READING TEXT:
----
I have one week left of summer vacation before I head back to school for meetings and planning and classroom setup. One week left to get to the doctor and the dentist. One week left to attend to all the things I was going to do over the summer, but didn’t. One short week.
Maybe instead of focusing on what didn’t get done I should instead take a look at what I have accomplished.
First of all, I managed to have a wonderful vacation that really felt like two vacations, since I was in two separate locations. I spent a good amount of time with my family and I got to see several friends. I walked the beach, I ate s’mores, and I swam in several different pools. I laughed until my cheeks hurt and I explored the area where the Pilgrims landed in the new world. I played mini-golf and I went to the movies and I drank wine and ate salsa with jicima and blueberries. I listened to live music and ate from a food truck and buried my toes in the sand. I saw where the Kennedy’s played football on the lawn and I ate peanut butter cup pancakes and I watched fireworks from the beach. I showed my son my university and goofed off with him in a way that just isn’t possible at home. Maybe that was enough. Maybe I didn’t have to do anything else, but I did.
I took care of my car, which was an unpleasant task, but what can I do? I need a car. I waited out the air conditioner’s coy way of fooling the repair guys, and restored some cool to our indoor space. I cleared out some items that we no longer need or love and donated them to charity. I also started cooking a little bit more, and began relying on going out a little bit less. Of course that means more trips to the grocery store, more meal prep, and more cleaning up. Oh, and laundry. I must have washed a zillion loads of laundry (that’s a lie… I’m actually boycotting laundry because I’m simply not in the mood for it).
If you know me in person and you choked on this heading I apologize. Let me clarify: I was a social butterfly to my way of thinking. I went to a baseball game with my son, I went to a painting party with a couple of friends, and I had a few lunches with friends. It all counts!
----
Stored records:
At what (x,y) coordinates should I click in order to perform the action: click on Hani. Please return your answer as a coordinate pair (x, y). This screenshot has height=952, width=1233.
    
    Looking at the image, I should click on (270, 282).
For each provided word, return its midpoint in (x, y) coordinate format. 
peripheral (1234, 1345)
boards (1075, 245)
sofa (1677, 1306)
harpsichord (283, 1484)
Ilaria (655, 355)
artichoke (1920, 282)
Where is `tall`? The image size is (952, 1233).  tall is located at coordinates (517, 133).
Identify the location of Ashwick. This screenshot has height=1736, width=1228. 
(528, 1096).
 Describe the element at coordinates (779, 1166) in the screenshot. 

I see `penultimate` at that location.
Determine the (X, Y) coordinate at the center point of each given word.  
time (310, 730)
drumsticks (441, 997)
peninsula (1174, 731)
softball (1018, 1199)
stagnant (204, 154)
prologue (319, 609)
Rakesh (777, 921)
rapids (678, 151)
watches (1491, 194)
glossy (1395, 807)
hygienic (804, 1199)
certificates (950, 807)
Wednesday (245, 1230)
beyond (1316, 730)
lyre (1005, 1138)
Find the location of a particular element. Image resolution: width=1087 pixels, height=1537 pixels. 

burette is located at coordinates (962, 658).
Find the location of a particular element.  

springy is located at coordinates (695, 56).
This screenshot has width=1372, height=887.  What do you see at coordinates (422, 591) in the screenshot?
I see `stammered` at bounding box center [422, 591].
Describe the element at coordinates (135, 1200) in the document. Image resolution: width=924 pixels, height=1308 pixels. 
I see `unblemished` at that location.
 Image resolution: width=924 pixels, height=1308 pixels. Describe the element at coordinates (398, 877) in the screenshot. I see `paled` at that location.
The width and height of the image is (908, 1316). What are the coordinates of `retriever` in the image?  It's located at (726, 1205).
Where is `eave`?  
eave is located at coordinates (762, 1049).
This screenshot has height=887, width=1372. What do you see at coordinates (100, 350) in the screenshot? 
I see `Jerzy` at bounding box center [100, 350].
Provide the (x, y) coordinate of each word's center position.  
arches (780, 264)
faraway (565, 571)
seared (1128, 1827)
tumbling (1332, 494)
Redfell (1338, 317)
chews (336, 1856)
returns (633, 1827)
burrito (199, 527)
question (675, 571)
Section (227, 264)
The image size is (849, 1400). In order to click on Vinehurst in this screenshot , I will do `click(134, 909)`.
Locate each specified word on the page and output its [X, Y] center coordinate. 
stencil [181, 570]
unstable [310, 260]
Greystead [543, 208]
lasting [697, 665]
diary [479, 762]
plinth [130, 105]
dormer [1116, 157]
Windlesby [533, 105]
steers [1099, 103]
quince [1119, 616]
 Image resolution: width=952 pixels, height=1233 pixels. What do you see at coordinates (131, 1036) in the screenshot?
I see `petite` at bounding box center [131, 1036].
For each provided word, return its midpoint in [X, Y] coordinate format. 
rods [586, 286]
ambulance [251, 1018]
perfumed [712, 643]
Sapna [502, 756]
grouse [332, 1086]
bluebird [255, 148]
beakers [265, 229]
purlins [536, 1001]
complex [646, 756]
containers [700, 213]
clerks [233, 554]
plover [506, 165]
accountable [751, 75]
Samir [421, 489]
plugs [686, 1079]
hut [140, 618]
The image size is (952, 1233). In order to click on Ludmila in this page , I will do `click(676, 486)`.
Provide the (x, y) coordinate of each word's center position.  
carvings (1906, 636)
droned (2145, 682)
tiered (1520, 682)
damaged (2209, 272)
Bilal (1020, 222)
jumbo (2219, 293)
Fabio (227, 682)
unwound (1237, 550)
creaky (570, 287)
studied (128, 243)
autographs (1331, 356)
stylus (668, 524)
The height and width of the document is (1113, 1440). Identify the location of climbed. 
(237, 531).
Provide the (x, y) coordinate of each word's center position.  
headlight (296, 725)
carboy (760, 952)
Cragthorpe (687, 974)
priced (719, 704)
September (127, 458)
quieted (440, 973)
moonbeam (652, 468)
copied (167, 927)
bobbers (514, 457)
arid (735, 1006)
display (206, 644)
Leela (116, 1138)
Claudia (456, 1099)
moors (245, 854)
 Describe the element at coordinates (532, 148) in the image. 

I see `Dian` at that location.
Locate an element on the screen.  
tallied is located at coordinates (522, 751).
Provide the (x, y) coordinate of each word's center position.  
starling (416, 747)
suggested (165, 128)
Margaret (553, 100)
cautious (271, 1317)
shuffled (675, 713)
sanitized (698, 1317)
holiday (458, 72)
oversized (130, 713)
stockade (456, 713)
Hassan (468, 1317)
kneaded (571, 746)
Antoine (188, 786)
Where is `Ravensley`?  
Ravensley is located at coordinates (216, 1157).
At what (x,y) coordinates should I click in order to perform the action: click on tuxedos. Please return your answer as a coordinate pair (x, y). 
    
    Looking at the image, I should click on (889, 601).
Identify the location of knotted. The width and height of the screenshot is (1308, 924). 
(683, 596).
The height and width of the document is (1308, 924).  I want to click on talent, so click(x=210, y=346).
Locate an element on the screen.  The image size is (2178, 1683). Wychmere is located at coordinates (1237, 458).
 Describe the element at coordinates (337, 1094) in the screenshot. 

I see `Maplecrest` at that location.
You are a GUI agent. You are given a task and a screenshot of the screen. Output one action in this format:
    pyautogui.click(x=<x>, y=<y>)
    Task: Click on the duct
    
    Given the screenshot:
----
EXERCISES TO COMPLETE:
(a) In the summer vacation post, what did the writer do with the items that were no longer needed or loved?
(b) Continue the summer vacation post from where it stops.

RESULTS OF THE EXERCISE:
(a) The writer donated them to charity.

(b)
I read quite a bit this summer. Some of the books I loved, others I was less enthusiastic about, but I felt good about reading. In reverse order, I read:
The Outsiders by SE Hinton
The Husband’s Secret by Liane Moriarty
The Orphan Master’s Son by Adam Johnson
The Middle Place by Kelly Corrigan
A Dog’s Purpose by W Bruce Cameron
The Noticer by Andy Andrews
All the Light We Cannot See by Anthony Doerr
Orphan Train by Christina Baker Kline
We Were Liars by E Lockhart
The Girl on the Train by Paula Hawkins
The bolded titles were the ones that really stood out. They were the ones I most hated to put down and the ones that gave me the most to puzzle over. That’s not to say that I didn’t enjoy the others. I did. In fact I enjoyed them all.
Oh yes, I did four weeks of teaching youth, I can’t forget about that. It was an enjoyable four weeks, and I would definitely do it again, should the opportunity arise. Spending my mornings with kids who enjoy creating stories and narratives is a pleasure. Helping them to refine their ideas and turn them into words on a page is remarkable. Being involved in that story telling process is quite an honor.
I admit it, I slept. I slept in, I took naps, and I went to bed when I felt tired. My body thanks me, but I’m a little bit worried about going back to work. No more nap time!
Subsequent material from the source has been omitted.